→ **Written instruction A**
Set down, word for word, the part of the boolean-versus-int thread that begins at the words "Boolean vs Int" and stops after the words "using bool. Interesting.".
→ **Written instruction B**
Answer these questions from the boolean-versus-int thread, putting each answer on its own line with the same mark:
(i) In the first test, on which browser was it slightly faster to toggle the switch using bool?
(ii) In the second test, up to how much faster was it to use 1/0 instead of booleans in a conditional?
(iii) What name does the reply give for SpiderMonkey's JavaScript methodjit?

→ **Quoted text**
Boolean vs Int in Javascript - javascript

I always assumed that booleans were more efficient than ints at storing an on/off value - considering that's their reason for existence. I recently decided to check if this is true with the help of jsperf, and it came up with some contrary results!
http://jsperf.com/bool-vs-int
Here is the first test I tried. Toggling the value of the on/off switch. On Chrome it's significantly faster to do this using 1/0, but on firefox it's slightly faster to do this using bool. Interesting.
http://jsperf.com/bool-vs-int-2
And here's the second test I tried. Using them in a conditional. This appears to have significant advantage for ints as opposed to bools, up to 70% faster to use 1/0 instead of booleans - on both firefox and chrome. Wtf?
I guess my question is, am I doing something wrong? Why are ints so much better at boolean's job? Is the only value of using bools clarity, or am I missing something important?

Disclaimer, I can only speak for Firefox, but I guess Chrome is similar.
First example (http://jsperf.com/bool-vs-int):
The Not operation
JägerMonkey (Spidmonkey's JavaScript methodjit) inlines the check for boolean first and then just xors, which is really fast (We don't know the type of a/b, so we need to check the type).
The second check is for int, so if a/b would be a int this would be a little bit slower.
Code
The Subtract operation.
We again don't know the type of c/d. And again you are lucky we are going to assume ints and inline that first. But because in JavaScript number operations are specified to be IEEE 754 doubles, we need to check for overflow. So the only difference is "sub" and a "conditional jump" on overflow vs. plain xor in case 1.
Code
Second example:
(I am not 100% sure about these, because I never really looked at this code before)
and 3. The If.
We inline a check for boolean, all other cases end up calling a function converting the value to a boolean.
Code
The Compare and If.

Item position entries
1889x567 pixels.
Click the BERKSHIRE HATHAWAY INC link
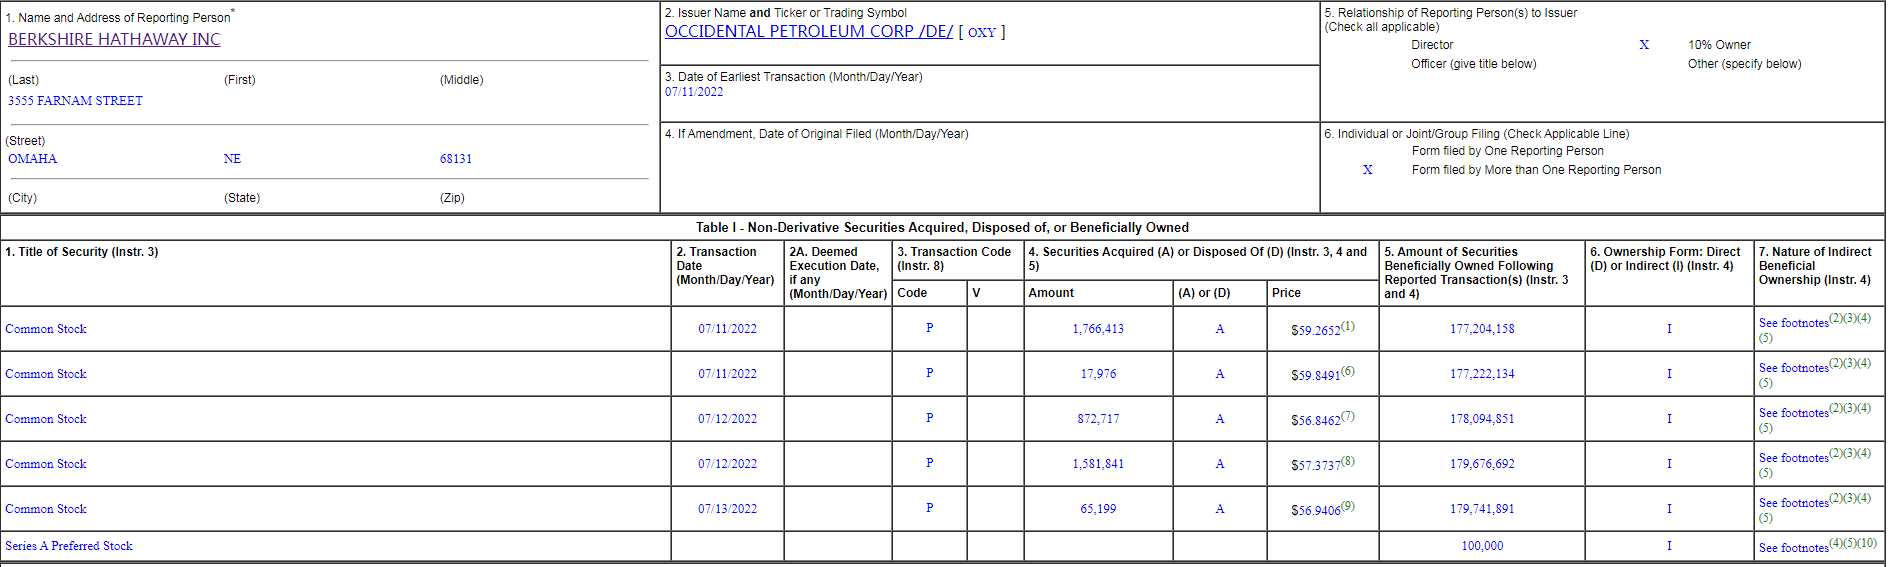(x=114, y=39)
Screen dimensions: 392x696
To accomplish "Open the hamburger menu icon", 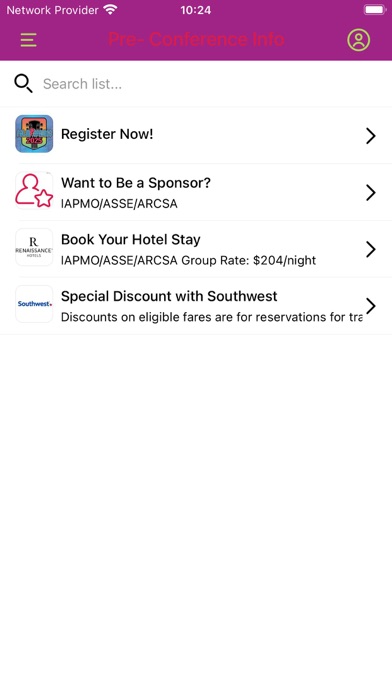I will [28, 40].
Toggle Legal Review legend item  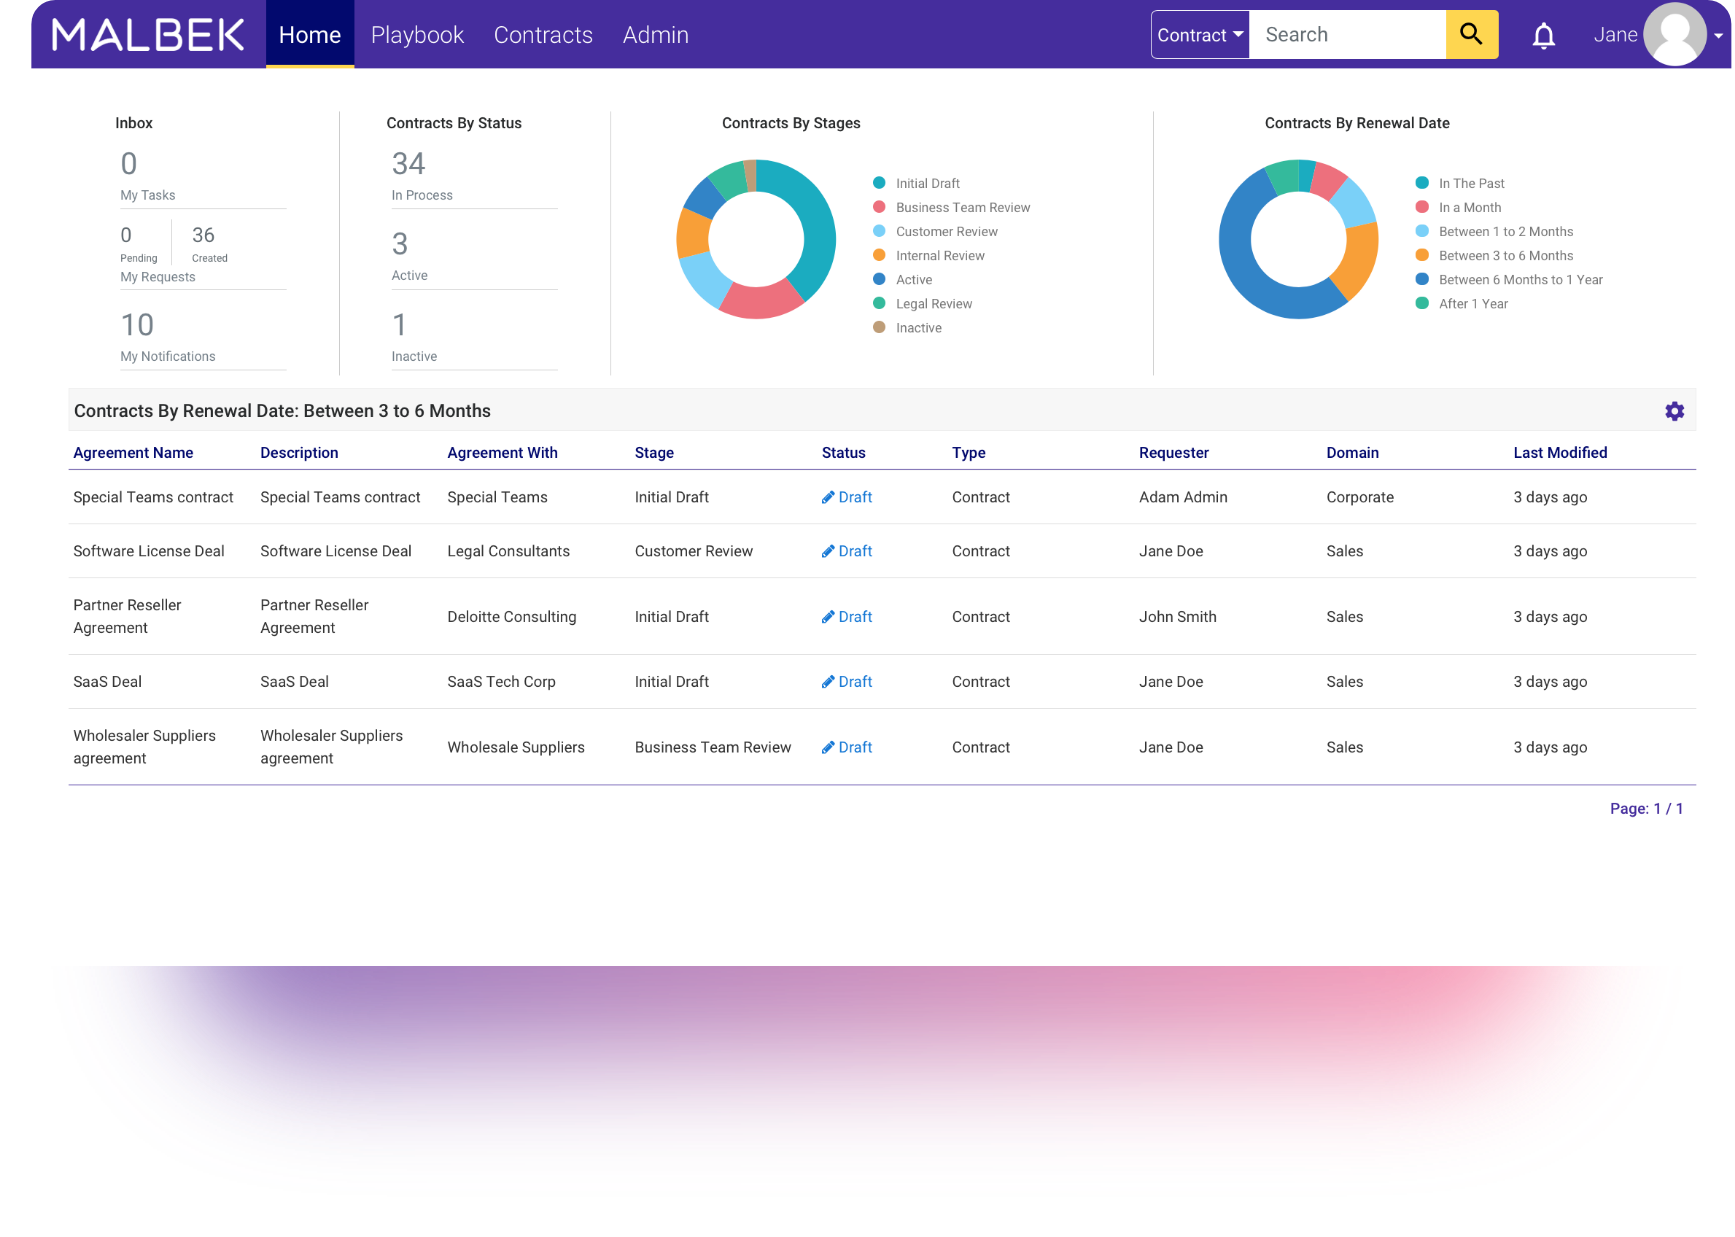pos(933,304)
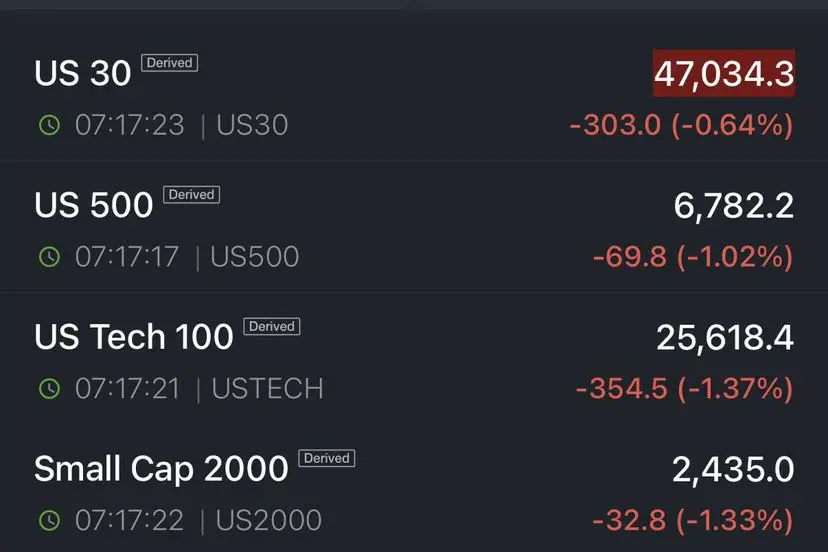Open the US 500 index
This screenshot has width=828, height=552.
point(94,205)
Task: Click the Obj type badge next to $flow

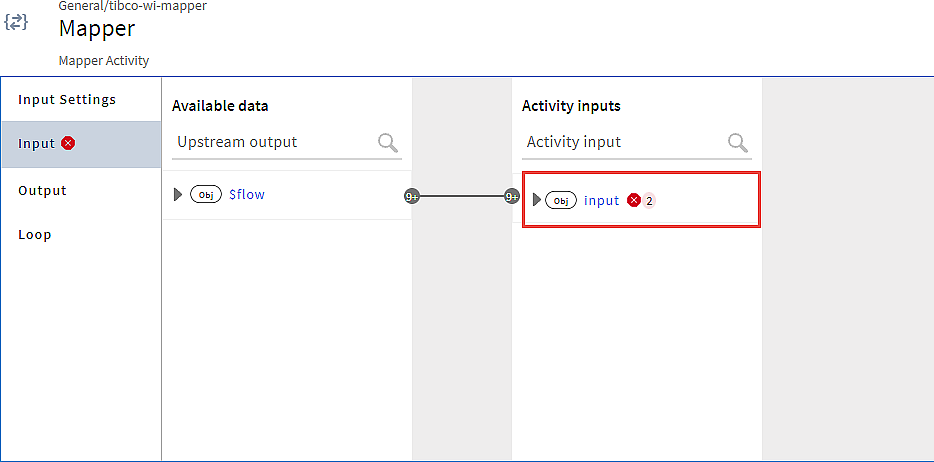Action: click(206, 194)
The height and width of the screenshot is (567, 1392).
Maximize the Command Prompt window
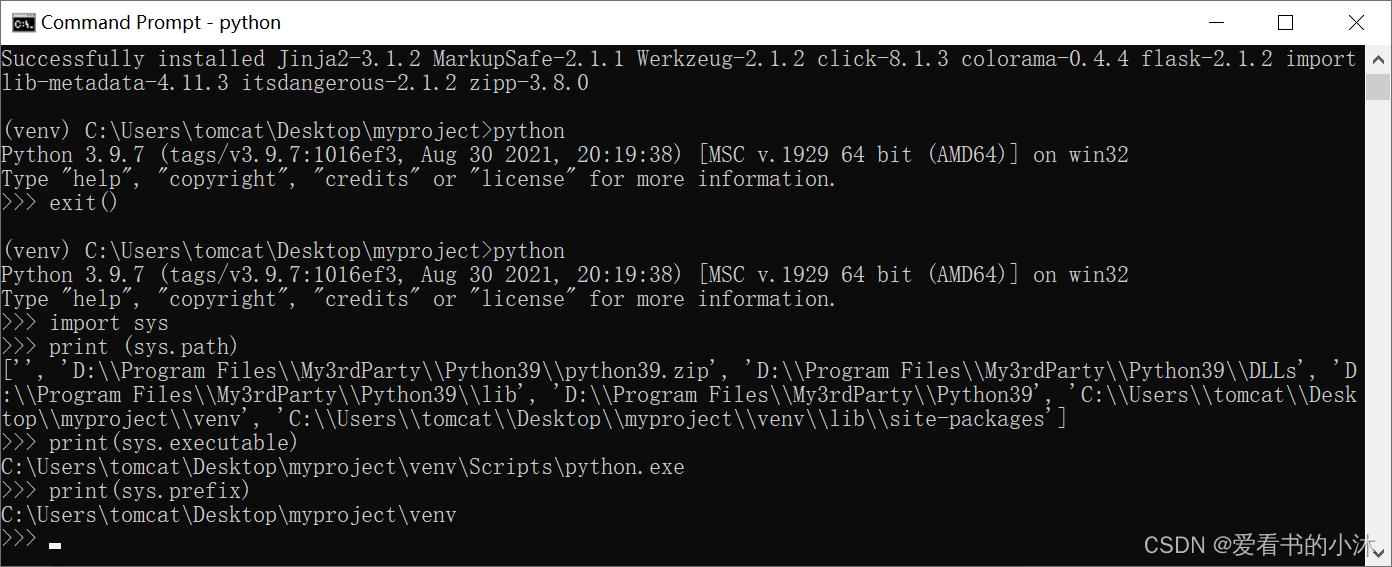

→ **Expected answer A**
Boolean vs Int in Javascript - javascript

I always assumed that booleans were more efficient than ints at storing an on/off value - considering that's their reason for existence. I recently decided to check if this is true with the help of jsperf, and it came up with some contrary results!
http://jsperf.com/bool-vs-int
Here is the first test I tried. Toggling the value of the on/off switch. On Chrome it's significantly faster to do this using 1/0, but on firefox it's slightly faster to do this using bool. Interesting.

→ **Expected answer B**
(i) Firefox
(ii) Up to 70% faster
(iii) JägerMonkey